It sold off its mobile phone unit to Kyocera earlier this year, and a couple of years back issued almost £2bn of preferred shares to institutional investors.
Converted into common shares, that stock would give Sanyo's three major creditors – Goldman Sachs, Sumitomo Mitsui Bank and Daiwa Securities - around 70% of the company in terms of voting rights. It was thought before the weekend that Panasonic was planning to buy out those shares at a cost of some £3.9bn, based on the current share price of Sanyo.
But reports from Japan over the weekend suggest that Panasonic may go even further, buying up all of Sanyo and making the company a wholly-owned subsidiary.
It's thought that Sanyo's brand name would not be affected by such a takeover, that the company would continue to be managed independently, and the jobs of Sanyo's 100,000 employees would be safe.

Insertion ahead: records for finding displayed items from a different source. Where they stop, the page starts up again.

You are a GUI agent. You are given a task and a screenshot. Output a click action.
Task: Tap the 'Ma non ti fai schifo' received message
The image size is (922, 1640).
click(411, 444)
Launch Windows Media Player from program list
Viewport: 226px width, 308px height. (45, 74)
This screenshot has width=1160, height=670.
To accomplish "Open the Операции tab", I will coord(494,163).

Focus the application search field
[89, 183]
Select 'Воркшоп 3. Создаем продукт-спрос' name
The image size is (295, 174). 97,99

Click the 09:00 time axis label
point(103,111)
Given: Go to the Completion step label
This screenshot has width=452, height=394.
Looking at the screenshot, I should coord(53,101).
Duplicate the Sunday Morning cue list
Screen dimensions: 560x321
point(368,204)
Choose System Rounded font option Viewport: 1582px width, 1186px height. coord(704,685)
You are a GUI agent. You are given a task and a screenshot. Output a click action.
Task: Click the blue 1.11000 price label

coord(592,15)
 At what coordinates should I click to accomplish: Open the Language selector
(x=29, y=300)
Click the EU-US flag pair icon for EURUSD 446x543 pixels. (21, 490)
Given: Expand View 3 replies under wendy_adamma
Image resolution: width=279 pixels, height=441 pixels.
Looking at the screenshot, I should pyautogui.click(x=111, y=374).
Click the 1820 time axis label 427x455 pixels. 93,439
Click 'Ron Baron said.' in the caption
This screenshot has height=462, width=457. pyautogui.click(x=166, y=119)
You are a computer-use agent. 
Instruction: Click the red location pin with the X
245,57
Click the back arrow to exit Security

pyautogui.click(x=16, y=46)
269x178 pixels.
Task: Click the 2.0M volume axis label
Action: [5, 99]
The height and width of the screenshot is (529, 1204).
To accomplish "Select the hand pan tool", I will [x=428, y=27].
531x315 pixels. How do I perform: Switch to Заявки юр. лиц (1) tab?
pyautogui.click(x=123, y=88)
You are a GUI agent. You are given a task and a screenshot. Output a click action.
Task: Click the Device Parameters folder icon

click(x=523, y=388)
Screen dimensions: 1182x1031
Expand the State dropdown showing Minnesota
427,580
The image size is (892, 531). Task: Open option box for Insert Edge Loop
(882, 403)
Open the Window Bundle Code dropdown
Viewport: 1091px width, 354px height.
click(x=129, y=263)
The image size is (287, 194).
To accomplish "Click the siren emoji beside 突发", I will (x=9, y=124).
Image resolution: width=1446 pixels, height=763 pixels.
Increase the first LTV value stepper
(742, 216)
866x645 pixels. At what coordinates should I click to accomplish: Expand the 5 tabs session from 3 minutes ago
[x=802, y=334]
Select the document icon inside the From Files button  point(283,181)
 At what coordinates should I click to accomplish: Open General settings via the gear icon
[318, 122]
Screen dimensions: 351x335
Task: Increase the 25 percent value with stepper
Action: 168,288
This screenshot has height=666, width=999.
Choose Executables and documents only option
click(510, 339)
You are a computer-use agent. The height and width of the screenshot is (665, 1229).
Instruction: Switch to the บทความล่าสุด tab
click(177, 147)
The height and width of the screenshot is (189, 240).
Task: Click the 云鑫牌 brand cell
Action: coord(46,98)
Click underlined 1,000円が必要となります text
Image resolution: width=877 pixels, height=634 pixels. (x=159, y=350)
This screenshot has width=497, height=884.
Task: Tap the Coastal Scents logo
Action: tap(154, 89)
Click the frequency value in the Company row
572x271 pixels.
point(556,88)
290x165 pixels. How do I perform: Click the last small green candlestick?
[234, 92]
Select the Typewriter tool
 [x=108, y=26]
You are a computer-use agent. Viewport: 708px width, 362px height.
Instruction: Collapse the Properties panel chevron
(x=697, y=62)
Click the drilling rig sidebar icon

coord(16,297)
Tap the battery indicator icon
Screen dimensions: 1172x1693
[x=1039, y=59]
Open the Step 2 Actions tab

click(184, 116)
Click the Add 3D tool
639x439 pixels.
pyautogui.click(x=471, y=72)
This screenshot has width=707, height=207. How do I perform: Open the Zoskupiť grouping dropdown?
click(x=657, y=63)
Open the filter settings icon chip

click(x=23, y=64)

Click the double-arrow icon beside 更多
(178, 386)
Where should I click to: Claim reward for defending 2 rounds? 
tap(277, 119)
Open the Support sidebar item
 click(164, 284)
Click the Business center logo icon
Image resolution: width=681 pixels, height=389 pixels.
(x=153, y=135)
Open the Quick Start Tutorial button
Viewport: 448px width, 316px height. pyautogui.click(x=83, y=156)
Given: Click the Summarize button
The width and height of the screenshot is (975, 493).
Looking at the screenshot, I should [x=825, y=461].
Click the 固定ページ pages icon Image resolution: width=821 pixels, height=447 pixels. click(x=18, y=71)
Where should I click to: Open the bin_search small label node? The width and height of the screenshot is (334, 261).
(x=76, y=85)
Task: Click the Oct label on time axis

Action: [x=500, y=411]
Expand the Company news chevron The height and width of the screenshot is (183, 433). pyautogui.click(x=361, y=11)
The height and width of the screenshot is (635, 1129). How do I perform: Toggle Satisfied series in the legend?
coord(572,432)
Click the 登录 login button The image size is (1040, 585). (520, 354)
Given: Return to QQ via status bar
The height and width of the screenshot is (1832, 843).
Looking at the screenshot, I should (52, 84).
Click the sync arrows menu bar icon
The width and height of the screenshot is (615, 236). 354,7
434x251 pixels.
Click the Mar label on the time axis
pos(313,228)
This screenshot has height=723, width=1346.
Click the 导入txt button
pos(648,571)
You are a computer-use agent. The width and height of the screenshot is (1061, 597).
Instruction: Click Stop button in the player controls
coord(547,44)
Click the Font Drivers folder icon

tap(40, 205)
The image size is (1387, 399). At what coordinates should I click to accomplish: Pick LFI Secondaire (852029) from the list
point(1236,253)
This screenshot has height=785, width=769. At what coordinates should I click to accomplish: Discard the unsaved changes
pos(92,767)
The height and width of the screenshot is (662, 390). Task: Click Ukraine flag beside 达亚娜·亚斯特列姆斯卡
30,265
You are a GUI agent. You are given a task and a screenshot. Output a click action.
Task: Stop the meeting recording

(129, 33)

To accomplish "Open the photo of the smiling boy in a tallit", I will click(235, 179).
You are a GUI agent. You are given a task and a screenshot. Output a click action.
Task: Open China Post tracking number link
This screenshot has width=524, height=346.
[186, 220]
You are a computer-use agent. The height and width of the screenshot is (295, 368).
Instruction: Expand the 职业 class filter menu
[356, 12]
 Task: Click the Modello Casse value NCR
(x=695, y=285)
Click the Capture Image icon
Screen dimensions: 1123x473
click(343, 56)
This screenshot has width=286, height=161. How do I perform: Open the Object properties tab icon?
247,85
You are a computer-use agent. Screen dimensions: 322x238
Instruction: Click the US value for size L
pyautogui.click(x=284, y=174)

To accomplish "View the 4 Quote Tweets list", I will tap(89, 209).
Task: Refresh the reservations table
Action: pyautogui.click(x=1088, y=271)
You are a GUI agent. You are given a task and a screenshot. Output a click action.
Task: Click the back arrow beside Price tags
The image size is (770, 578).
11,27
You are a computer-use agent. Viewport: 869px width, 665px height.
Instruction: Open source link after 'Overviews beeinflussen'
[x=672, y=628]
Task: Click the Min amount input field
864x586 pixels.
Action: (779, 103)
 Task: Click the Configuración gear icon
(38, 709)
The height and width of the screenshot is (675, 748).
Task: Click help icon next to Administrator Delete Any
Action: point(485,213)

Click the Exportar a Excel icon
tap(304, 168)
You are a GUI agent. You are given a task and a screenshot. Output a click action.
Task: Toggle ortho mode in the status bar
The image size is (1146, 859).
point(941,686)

Panasonic's intention in buying Sanyo, for what's seen as a bargain price, would be to gain a dominant market share in lithium-ion batteries, and also acquire Sanyo's solar cell technology.
Based on the joint sales of the two companies, the new combine would also overtake the current industry leader, Hitachi, in terms of sales.
There's also a little history to be considered in the takeover of Sanyo by Panasonic.
After some time spent at sea in his early life – from which he later took the name of his company, 'san yo' meaning three oceans – founder Toshio Iue moved back to his home town. His sister had just married Konosuke Matsushita, who ran a small electrical appliance company in Osaka.
Iue soon moved to Osaka, where he worked with his sister and brother-in-law making electrical sockets. A year later Matsushita founded the electrical company that bore his name until it formally renamed itself Panasonic Corp last month.
Iue worked with Matsushita until 1946, when he founded his own company, first making desk lamps for the occupying allied forces.
He soon had the idea for dynamo-powered bicycle lamps, and with the loan of an empty Matsushita factory, Sanyo opened for business in 1947.